吉野家の牛肉がもともとアメリカ産輸入牛肉なのは周知の事実である。米国産牛肉は、米国内でのBSE発生を受け、2003年12月に日本が輸入を停止していた。内閣府・食品安全委員会は、輸入再開のリスクを検証し、脳や脊髄(せきずい)などの特定危険部位の除去や、生後20か月以下の牛に限ることを条件に、2年ぶりの再開を決め再輸入を行なった。ところが、輸入再開後、すぐに成田の検疫で特定危険部位の背骨が混入した牛肉が見つかった。日本政府は即座に米国産牛肉の輸入を禁止した。
ところが、アメリカは日本の安全基準が厳しすぎるとして難癖を付け、このまま輸入禁止を続けると、報復措置として、かつてのスーパー301条のように日本からの輸入関税を引き上げると脅した。こういう強制的な圧力に屈して日本政府はしぶしぶ輸入禁止を解くことになった。こういう経緯を国民は知っているはずである。つまり、日本人の感覚から言うと、米国牛肉はまったく安全とはいえない状況で輸入が再再開されているのである。
こういうさなかにあって、フジテレビはBSE問題が依然として未解決なことを棚に上げ、アメリカ産牛肉を使用する吉野家の復興美談を臆面もなく放送したのである。これが公器と言われるテレビのやることだろうか。おそらくフジテレビの目的は吉野家の復興物語の感動秘話ではなく、吉野家を大々的に取り上げることによって、アメリカ産牛肉の消費を促す魂胆でなのである。
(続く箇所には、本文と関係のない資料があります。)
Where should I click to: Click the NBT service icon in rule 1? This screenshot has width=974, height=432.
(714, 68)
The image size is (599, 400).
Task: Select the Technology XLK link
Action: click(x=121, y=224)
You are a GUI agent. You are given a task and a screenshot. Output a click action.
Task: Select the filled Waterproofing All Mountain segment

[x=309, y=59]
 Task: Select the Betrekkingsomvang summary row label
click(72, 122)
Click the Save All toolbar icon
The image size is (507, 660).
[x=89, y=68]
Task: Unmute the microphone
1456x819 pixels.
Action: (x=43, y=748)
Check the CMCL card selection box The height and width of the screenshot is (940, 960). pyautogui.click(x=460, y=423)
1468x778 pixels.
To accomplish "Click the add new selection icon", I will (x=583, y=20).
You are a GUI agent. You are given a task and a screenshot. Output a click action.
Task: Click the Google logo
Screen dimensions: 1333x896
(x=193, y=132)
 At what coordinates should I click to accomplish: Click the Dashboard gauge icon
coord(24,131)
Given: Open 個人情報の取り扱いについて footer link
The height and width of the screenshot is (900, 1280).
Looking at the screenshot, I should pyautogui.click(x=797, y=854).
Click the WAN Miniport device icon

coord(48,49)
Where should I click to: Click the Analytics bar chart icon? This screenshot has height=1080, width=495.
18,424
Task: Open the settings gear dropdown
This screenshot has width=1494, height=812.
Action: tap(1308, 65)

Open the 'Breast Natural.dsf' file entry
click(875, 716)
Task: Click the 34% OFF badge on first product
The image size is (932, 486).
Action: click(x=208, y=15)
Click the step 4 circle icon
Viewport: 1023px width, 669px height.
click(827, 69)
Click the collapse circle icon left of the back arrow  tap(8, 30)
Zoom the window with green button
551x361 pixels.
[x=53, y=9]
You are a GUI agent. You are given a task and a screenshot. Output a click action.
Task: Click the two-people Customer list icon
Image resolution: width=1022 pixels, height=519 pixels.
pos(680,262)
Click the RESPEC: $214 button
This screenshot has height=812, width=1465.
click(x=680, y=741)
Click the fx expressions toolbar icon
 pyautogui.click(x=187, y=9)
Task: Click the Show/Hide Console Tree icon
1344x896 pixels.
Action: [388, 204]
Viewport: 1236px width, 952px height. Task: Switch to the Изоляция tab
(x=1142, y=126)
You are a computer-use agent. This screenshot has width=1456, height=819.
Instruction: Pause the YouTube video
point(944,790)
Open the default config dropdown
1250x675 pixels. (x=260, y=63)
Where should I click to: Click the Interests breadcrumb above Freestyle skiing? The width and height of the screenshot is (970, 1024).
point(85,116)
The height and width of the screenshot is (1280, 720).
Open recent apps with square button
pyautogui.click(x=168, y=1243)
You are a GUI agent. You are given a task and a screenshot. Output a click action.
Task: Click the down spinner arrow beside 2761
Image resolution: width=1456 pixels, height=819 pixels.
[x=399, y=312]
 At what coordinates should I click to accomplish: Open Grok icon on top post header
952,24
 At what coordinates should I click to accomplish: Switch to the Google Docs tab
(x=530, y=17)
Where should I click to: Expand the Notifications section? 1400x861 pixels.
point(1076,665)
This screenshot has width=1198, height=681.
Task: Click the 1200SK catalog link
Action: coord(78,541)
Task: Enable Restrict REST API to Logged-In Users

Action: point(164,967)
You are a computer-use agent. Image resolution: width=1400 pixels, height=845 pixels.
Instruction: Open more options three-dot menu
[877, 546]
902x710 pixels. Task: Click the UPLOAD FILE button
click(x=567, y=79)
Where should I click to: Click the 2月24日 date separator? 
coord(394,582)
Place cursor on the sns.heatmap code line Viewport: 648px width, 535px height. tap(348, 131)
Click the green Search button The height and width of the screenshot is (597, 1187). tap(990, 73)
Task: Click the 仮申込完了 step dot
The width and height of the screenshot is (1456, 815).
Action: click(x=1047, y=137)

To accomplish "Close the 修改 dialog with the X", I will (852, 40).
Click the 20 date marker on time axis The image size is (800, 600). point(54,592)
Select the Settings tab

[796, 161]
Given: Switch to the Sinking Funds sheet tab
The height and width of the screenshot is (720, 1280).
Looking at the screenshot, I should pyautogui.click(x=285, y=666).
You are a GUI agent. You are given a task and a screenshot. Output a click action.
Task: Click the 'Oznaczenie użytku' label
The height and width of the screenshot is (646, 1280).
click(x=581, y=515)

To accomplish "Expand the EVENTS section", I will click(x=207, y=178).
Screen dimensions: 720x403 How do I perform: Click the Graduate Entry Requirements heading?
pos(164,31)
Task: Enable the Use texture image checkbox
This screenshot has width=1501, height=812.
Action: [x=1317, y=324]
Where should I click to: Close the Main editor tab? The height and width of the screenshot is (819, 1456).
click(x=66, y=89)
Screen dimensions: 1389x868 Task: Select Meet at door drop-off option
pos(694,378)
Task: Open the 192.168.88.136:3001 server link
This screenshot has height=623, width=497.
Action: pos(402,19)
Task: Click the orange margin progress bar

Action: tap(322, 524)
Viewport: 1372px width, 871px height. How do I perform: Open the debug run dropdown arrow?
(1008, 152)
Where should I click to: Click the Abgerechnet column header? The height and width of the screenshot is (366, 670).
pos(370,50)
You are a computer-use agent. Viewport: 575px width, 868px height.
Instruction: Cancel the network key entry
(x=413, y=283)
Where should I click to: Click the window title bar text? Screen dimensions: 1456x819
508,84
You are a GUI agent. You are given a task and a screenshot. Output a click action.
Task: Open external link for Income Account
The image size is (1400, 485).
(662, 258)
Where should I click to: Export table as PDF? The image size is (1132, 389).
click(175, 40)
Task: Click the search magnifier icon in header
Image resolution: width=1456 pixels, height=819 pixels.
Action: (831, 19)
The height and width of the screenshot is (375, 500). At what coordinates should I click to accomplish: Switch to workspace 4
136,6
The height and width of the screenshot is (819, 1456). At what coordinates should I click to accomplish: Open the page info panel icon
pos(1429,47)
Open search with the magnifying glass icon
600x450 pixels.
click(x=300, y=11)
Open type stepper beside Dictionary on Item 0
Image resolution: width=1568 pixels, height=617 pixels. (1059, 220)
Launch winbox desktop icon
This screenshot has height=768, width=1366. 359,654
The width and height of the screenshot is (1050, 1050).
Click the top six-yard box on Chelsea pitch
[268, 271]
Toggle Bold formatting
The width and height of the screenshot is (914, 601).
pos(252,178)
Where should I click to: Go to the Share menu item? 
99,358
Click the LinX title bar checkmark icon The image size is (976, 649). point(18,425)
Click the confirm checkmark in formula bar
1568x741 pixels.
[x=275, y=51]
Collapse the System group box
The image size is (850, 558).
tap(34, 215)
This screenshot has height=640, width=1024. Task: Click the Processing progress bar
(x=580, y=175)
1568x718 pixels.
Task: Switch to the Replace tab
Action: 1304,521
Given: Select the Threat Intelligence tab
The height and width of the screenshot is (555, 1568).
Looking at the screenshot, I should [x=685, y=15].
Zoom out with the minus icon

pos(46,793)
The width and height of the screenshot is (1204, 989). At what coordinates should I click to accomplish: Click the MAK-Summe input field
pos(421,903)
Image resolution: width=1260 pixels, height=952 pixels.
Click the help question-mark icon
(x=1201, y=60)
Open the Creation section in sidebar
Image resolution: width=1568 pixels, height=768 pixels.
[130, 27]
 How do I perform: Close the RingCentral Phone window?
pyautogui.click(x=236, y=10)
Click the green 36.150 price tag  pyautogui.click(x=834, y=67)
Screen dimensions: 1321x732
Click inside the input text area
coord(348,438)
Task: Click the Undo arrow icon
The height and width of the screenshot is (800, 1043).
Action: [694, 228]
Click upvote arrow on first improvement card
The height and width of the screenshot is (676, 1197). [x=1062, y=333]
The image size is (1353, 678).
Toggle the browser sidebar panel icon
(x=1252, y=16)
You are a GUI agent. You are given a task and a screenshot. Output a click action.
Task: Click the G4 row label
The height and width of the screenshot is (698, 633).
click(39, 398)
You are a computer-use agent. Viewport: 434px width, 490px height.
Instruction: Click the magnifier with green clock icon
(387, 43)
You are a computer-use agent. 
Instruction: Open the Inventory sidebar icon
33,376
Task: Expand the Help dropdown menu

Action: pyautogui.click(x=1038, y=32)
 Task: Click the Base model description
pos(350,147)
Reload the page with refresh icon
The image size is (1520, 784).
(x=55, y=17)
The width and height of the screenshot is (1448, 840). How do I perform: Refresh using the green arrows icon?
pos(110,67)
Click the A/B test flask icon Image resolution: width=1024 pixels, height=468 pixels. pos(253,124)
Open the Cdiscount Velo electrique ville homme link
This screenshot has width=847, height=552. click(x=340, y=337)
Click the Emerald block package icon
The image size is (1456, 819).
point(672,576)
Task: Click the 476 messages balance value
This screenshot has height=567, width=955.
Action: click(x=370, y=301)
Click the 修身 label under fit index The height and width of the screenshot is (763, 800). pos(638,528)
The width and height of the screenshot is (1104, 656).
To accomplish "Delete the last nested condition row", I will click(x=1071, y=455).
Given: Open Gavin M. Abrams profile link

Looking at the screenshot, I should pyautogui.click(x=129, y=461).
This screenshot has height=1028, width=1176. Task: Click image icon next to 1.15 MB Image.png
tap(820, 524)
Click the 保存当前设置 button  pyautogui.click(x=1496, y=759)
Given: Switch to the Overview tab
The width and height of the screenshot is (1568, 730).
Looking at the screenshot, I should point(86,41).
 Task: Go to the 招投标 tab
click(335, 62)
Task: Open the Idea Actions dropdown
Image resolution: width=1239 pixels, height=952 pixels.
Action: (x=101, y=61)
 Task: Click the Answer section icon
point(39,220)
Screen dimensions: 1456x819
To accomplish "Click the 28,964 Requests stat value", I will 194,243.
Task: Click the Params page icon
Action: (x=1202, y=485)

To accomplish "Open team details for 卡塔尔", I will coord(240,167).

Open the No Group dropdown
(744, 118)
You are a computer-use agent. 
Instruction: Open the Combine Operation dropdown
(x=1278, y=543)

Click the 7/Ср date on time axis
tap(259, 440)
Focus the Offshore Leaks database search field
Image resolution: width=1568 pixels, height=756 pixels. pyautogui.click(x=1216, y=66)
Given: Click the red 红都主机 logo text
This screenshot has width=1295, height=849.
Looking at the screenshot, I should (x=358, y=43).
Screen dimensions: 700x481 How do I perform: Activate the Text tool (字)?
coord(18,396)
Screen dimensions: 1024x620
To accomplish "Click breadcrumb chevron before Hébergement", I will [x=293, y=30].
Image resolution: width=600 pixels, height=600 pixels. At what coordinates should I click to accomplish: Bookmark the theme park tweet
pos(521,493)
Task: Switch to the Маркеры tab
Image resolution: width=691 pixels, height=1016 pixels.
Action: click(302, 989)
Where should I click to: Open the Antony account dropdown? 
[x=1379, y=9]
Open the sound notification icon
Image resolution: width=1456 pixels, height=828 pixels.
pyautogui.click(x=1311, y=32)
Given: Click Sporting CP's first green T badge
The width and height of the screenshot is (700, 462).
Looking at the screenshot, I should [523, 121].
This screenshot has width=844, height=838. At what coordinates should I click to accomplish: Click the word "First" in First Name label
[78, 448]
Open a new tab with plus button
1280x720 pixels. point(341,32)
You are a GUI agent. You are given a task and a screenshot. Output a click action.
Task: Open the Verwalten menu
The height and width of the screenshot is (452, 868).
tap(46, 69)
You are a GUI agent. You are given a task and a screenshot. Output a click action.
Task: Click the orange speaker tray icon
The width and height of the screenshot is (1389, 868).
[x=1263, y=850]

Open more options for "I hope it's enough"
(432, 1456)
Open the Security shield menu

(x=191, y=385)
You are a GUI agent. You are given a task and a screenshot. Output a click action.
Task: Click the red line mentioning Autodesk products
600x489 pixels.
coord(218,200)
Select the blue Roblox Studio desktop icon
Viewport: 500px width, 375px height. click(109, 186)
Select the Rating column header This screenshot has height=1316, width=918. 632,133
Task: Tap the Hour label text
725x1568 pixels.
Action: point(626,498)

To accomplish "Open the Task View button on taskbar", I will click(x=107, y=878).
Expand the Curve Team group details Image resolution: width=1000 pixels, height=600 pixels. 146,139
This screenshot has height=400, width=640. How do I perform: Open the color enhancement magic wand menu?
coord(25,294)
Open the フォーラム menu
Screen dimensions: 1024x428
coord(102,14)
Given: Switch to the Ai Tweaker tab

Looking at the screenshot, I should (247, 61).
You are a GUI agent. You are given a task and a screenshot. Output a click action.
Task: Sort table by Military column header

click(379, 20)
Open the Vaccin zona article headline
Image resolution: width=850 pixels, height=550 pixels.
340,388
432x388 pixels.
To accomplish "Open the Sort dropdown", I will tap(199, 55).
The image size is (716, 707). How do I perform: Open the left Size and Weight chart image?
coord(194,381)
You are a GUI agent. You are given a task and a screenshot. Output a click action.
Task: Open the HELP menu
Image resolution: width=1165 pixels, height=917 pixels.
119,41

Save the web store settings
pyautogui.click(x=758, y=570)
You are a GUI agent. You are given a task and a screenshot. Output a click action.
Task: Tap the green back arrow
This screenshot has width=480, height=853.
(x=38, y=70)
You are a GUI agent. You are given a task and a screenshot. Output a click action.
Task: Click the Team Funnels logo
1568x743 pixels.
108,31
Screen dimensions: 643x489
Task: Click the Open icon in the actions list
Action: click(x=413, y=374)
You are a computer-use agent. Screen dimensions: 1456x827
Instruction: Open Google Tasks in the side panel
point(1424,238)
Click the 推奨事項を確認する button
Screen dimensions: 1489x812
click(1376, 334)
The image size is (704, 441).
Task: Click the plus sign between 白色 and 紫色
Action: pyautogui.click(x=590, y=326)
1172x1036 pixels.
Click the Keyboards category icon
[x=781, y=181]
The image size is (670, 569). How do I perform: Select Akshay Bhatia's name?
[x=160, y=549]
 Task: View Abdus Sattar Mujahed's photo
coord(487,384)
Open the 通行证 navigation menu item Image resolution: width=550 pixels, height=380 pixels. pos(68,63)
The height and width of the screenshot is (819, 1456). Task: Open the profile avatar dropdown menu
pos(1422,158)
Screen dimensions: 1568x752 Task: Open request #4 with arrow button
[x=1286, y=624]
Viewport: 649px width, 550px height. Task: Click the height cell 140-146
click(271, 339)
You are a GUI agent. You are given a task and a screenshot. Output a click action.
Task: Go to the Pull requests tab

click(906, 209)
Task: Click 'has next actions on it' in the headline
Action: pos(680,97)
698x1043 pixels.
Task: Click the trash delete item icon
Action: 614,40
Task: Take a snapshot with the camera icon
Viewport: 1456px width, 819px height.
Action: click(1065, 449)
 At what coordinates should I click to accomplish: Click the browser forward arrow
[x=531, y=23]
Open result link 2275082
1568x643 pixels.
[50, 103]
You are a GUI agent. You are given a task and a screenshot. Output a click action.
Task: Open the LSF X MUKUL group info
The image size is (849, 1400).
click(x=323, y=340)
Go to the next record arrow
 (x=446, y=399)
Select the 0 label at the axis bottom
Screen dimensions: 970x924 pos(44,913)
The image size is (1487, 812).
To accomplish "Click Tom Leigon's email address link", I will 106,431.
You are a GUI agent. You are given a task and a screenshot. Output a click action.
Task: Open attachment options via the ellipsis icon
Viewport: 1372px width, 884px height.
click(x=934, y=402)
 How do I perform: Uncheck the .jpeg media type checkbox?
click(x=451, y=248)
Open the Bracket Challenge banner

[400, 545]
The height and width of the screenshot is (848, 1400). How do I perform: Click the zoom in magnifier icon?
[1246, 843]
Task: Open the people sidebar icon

ここまで露骨に吉野家のヨイショ番組を報道した背景には、明らかにアメリカの梃子押しが働いているとみて間違いないだろう。いまや、日本の巨大報道機関はアメリカの代弁者に成り果てている。公器であるテレビ局が、一企業である吉野家を、特別にニュース番組で肯定的に取り上げることは報道の公平性に反している。それよりももっと悪質なことは、国民の安全のためにBSE問題を追及するべきテレビが、それを無視して、BSEの火種を抱える米国産牛肉の消費を歓迎するかのような報道を行なったことである。これは二つの意味で確信犯的に悪質な報道である。一つは、公器であるべきテレビ局が特定企業の宣伝を行なったこと。もう一つは、BSE問題という国民の生命と健康を害する食品に深く関わるテーマを故意に無視して、アメリカ産牛肉の消費キャンペーンになっていることだ。
心ある人たちは私の言うことに賛同してくれるだろう。しかし、こういうことをされておとなしく黙っている日本人は、まるでオーウェルの「動物農場(アニマル・ファーム)」そのものではないか。日本はここまでひどい状態になっている。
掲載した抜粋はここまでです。